Access to justice

There is currently an interesting debate on in the Supreme Court about establishing more number of regional courts which would be the final court for appeal. One proposal says that the Supreme Court should establish more number of branches so that even people coming from far off need not worry about access to justice. The second proposal is, the Supreme Court cannot be split into various branches but we can have more regional courts which will be the final courts of appeal.

This comes in view of the high number of pending cases in the Supreme Court, in 1950 the pending cases before the Supreme Court were 680, as of September 2010 are 53,221. It is argued that one of the reasons behind this is that the appellate jurisdiction of the Supreme Court has been stretched too far. Whereas the constitution wanted the Supreme Court to be the apex court to decide matters of national importance and concerning public good. But it is believed by many that the Supreme Court has entertained too many appeals which should have been decided by the High Court itself.

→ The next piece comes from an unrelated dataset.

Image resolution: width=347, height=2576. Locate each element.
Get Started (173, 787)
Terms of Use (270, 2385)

But the flip side of these proposals are that if the Supreme Court only confines itself to issues of national importance then the injustice done to the citizens and which should rightly be placed before the Supreme Court if the High Court has mislead itself is necessary.

Access to Supreme Court is in a way is access to justice and if these doors are closed on the grounds that the issue at stake is not of national importance then it is a violation of the very principles of justice. Injustice done is injustice done whether at the local level or at a national level and it has to be given its due importance.